Required work: Rewrite the listing below as a numbered list with one line per item, leaving out the blank lines.
──────
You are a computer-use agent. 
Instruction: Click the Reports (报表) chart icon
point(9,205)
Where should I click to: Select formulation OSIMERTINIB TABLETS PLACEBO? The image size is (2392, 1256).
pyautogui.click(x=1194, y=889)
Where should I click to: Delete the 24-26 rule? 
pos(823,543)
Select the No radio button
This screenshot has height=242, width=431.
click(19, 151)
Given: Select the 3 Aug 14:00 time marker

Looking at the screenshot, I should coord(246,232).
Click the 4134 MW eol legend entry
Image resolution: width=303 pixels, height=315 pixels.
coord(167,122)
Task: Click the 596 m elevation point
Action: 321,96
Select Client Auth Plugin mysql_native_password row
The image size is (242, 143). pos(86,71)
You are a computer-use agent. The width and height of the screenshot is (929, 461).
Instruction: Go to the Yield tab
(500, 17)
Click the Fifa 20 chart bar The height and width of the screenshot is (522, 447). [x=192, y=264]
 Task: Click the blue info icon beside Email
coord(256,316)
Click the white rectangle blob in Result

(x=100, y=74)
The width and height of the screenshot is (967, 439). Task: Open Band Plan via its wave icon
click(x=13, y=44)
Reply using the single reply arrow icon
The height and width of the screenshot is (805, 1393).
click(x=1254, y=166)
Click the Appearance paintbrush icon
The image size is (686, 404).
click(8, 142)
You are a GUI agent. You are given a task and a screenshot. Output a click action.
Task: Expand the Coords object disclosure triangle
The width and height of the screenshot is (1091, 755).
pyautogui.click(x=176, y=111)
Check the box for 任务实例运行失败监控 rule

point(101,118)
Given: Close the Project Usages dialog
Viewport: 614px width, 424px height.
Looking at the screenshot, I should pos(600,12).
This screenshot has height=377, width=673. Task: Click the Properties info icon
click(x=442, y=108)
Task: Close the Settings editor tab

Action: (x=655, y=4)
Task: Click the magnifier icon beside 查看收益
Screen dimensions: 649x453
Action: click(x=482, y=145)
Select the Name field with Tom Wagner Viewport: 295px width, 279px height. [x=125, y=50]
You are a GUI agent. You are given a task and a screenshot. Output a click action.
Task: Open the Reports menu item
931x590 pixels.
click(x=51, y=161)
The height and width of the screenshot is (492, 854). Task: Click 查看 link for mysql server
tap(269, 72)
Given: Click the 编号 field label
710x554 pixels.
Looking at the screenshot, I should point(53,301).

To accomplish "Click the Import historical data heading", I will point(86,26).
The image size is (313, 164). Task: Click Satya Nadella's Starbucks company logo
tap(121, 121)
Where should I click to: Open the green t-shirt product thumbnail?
──────
Full answer:
1. You are a computer-use agent. 
2. Instruction: Click the Reports (报表) chart icon
3. point(9,205)
4. Where should I click to: Select formulation OSIMERTINIB TABLETS PLACEBO? The image size is (2392, 1256).
5. pyautogui.click(x=1194, y=889)
6. Where should I click to: Delete the 24-26 rule? 
7. pos(823,543)
8. Select the No radio button
9. This screenshot has height=242, width=431.
10. click(19, 151)
11. Given: Select the 3 Aug 14:00 time marker
12. Looking at the screenshot, I should coord(246,232).
13. Click the 4134 MW eol legend entry
14. Image resolution: width=303 pixels, height=315 pixels.
15. coord(167,122)
16. Task: Click the 596 m elevation point
17. Action: 321,96
18. Select Client Auth Plugin mysql_native_password row
19. The image size is (242, 143). pos(86,71)
20. You are a computer-use agent. The width and height of the screenshot is (929, 461).
21. Instruction: Go to the Yield tab
22. (500, 17)
23. Click the Fifa 20 chart bar The height and width of the screenshot is (522, 447). [x=192, y=264]
24.  Task: Click the blue info icon beside Email
25. coord(256,316)
26. Click the white rectangle blob in Result
27. (x=100, y=74)
28. The width and height of the screenshot is (967, 439). Task: Open Band Plan via its wave icon
29. click(x=13, y=44)
30. Reply using the single reply arrow icon
31. The height and width of the screenshot is (805, 1393).
32. click(x=1254, y=166)
33. Click the Appearance paintbrush icon
34. The image size is (686, 404).
35. click(8, 142)
36. You are a GUI agent. You are given a task and a screenshot. Output a click action.
37. Task: Expand the Coords object disclosure triangle
38. The width and height of the screenshot is (1091, 755).
39. pyautogui.click(x=176, y=111)
40. Check the box for 任务实例运行失败监控 rule
41. point(101,118)
42. Given: Close the Project Usages dialog
43. Viewport: 614px width, 424px height.
44. Looking at the screenshot, I should pos(600,12).
45. This screenshot has height=377, width=673. Task: Click the Properties info icon
46. click(x=442, y=108)
47. Task: Close the Settings editor tab
48. Action: (x=655, y=4)
49. Task: Click the magnifier icon beside 查看收益
50. Screen dimensions: 649x453
51. Action: click(x=482, y=145)
52. Select the Name field with Tom Wagner Viewport: 295px width, 279px height. [x=125, y=50]
53. You are a GUI agent. You are given a task and a screenshot. Output a click action.
54. Task: Open the Reports menu item
55. 931x590 pixels.
56. click(x=51, y=161)
57. The height and width of the screenshot is (492, 854). Task: Click 查看 link for mysql server
58. tap(269, 72)
59. Given: Click the 编号 field label
60. 710x554 pixels.
61. Looking at the screenshot, I should point(53,301).
62. To accomplish "Click the Import historical data heading", I will point(86,26).
63. The image size is (313, 164). Task: Click Satya Nadella's Starbucks company logo
64. tap(121, 121)
65. Where should I click to: Open the green t-shirt product thumbnail?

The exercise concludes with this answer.